The Townhouse / Liberal Club / Chaophrya Thai Restaurant, corner of Nelson Mandela Place and Buchanan Street, Glasgow
Buchanan Street is the main commercial artery from north to south. As you walk its pedestrianised paving you are entertained by the sounds of buskers or by watching the spectrum of society do much as you are – except that most of them are more engrossed in the bargains and fashions or getting back to work in time. Sometimes you may see a living statue on a pedestal and you pretend not to notice, but he usually notices you averting your eyes and his eyes, the only part of him that moves, accusingly asks for at least a few coins in payment for his rigid efforts.
Living statues are not only to be found along the street. We may amend the definition to include the many of sandstone and bronze that peer down at us from the streetscape's loftier levels. The sheer variety is impressive as is the rich detailing of the façades. It is worth contemplating the exuberance of the designs and the motivations for such costly embellishment up there where so few people would see them properly - until an equally tall neighbour was built, or zoom lenses became available. One can imagine that the building’s owner commissioned such work knowing that someone would build opposite one day and that he would be able to claim that, although his building was now not as high, it already had fine design and artwork.
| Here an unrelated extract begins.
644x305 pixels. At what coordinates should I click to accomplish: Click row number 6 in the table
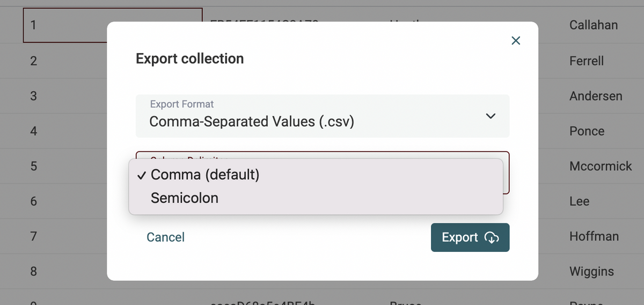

We are often encouraged to look up to appreciate such features. It is satisfying though to know that not all are way up there. This is one such building.
Nelson Mandela Place is at the crossing of the north south axis of Buchanan Street with West George Street. Its name acknowledges Glasgow's concern for the South African leader's plight in jail.
This building has had various identities and is now a restaurant. A pair of fearsome lions peer out from each side of the Nelson Mandela Place entrance, their manes morphing into the ubiquitous acanthus leaves, in turn sprouting from the very sandstone that the structure is built from. And the great thing about these lions is that they are at street level. Fearsome though they may be, they have been challenged by mere pigeons and sport crowns, not as kings of the wild, but for defence against them. Cleaning has been extensive, fortunately stopping short of going a step to far, but unfortunately exposing the grain of the sandstone.
This is an “A” listed building. The listing text tells us that it was built as The Liberal Club, later becoming the Royal Academy of Music and Dramatic Art. The architect was A. N. Paterson of Campbell Douglas and Paterson, who designed it in the Edwardian Baroque style. It was built from 1908-10. The interiors were by Wylie and Lochhead with Guthrie Wells and Scott Morton. The plasterwork was by George Bankart.